"A portrait is a picture in which there is just a tiny little something not quite right about the mouth." -- John Singer Sargent

Sunday, August 14, 2016

Robert E. Lee

This 1864-65 painting of Robert E. Lee by  Edward Caledon Bruce hangs in the National Portrait Gallery in Washington, DC.
"Robert E. lee was born into a family prominent in Virginia society and early American politics. A young man with an intense desire to prove himself, he attained the highest rank available to cadets and graduated from West Point in 1829. Initially, Lee opposed both secession and war. But when Virginia voted to secede from the Union, he resigned from the U.S. Army and went to his native state's defense.
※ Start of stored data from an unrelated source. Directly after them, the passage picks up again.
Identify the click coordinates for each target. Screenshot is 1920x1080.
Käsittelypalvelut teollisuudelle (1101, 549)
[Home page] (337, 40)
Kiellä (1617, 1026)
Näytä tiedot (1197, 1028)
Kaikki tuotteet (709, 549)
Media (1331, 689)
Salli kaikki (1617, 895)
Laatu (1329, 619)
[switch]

Placed in command of the Army of Northern Virginia in June 1862, lee gave the Confederacy moments of hope with several early victories. His army was always severely outnumbered, so it was a triumph that he managed to keep it on the field for the duration of the war. By 1864, however, time and resources were working against him, and in May, Ulysses S. Grant became his last and fateful adversary." -- National Portrait Gallery
The Portrait Gallery also includes this c. 1861 lithograph of Robert E. Lee by Charles G. Crehen after at Mathew Brady photograph.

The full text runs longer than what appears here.